TEXT UNDER STUDY →
--*--

19 The critical difference between the facts of this case and the facts in Piromalli is that in Piromalli the next of kin would have been entitled to apply for administration but because of yet-unproved allegations that the deceased mortgagee had had children by a second marriage, it could rightly be said that the identity of the person or persons entitled to apply for administration was unknown.
20 However, in the present case, it is known for certain who is entitled to apply for letters of administration of the deceased mortgagees' estates: in each case, it is the spouse of the deceased: s.63(a) Wills Probate and Administration Act 1898 (NSW). Both these spouses are still alive and their whereabouts are known. The fact that the persons entitled to apply for administration are known but are unwilling to apply does not bring the case within the provisions of s.98(1).
21 Accordingly, I am not able to say that the facts of this case enable me to arrive at the same result as did Waddell J in Piromalli.
22 Waddell J remarked that it was surprising that s.98(1) did not extend to a case where the mortgagee was dead and no legal representative had been, or was likely to be, appointed. I agree entirely in those remarks. A case such as the present demonstrates the difficulty and expense which can arise in endeavouring to clear a mortgage off a title when it is quite clear that no one in the mortgagee's interest has any concern in maintaining it. The loan secured by this mortgage is insignificant by today's standards and the legal costs incurred in trying to clear the title have doubtless exceeded the amount of the loan many times over.

--*--

RECORDS SUPPLIED →
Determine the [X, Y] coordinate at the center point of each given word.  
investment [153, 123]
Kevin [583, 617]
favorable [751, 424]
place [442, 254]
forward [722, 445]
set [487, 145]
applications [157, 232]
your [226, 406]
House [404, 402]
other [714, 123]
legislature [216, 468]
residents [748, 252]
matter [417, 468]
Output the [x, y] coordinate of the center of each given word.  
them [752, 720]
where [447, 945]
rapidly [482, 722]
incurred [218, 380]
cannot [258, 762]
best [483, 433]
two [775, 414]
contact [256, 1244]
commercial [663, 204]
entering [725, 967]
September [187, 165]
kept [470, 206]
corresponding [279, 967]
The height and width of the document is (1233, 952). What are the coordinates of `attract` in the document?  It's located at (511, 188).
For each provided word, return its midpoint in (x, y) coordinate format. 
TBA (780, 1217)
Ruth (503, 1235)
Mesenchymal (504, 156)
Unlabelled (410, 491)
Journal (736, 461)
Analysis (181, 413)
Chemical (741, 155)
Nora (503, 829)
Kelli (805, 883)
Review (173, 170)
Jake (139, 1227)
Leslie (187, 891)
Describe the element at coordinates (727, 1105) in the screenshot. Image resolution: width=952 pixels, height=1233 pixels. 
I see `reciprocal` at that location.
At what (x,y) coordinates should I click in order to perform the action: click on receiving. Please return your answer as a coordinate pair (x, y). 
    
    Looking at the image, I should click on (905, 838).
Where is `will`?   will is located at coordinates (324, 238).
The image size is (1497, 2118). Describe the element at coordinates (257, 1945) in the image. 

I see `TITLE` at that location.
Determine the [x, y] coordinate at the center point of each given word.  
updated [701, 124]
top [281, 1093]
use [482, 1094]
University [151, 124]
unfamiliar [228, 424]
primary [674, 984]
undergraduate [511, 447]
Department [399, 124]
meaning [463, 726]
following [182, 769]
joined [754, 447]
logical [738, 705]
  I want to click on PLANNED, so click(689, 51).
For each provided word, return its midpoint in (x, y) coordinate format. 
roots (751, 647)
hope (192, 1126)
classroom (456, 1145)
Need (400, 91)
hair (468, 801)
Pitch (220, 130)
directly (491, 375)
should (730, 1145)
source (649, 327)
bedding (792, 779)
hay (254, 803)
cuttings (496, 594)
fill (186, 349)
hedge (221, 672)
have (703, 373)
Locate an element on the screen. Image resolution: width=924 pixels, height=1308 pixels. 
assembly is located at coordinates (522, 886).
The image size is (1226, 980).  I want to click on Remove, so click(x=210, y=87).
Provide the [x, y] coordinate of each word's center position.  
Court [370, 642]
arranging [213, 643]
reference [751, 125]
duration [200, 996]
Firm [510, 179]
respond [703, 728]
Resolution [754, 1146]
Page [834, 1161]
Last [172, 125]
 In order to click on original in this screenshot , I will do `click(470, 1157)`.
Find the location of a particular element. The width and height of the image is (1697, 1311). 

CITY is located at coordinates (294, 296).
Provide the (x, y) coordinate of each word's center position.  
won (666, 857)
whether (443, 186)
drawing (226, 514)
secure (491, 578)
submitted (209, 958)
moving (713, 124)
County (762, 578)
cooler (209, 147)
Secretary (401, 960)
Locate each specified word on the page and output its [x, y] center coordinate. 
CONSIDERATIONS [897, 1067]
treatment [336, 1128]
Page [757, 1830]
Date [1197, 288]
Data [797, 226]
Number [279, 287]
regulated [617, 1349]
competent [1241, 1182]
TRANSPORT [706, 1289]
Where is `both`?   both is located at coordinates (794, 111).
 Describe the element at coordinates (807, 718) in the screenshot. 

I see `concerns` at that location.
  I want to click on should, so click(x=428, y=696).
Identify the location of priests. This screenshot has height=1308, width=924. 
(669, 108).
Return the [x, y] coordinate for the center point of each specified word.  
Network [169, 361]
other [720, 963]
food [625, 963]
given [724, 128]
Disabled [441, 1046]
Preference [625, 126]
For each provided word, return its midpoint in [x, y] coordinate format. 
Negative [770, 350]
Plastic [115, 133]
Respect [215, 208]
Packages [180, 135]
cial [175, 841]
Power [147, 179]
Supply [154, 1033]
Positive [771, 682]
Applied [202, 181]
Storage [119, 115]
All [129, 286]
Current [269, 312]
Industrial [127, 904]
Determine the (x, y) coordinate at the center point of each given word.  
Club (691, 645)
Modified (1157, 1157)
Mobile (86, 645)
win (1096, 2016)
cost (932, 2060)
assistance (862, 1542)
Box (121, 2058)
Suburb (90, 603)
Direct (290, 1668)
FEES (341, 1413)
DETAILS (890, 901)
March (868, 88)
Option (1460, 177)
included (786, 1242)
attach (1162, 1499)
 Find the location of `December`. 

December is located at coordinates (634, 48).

--*--

YOUR OBJECTIVE →
Summarize the court text in two sentences. The lines have nothing to do with the text.

REPLY TO THE TASK →
Unlike in Piromalli, where the persons entitled to apply for administration were unknown, here the entitled spouses of the deceased mortgagees are alive and their whereabouts known, and their unwillingness to apply does not bring the case within s.98(1), so the judge cannot reach the result Waddell J reached. The judge agrees with Waddell J that it is surprising s.98(1) does not cover a dead mortgagee with no legal representative, since clearing this small mortgage off the title has doubtless cost many times the loan.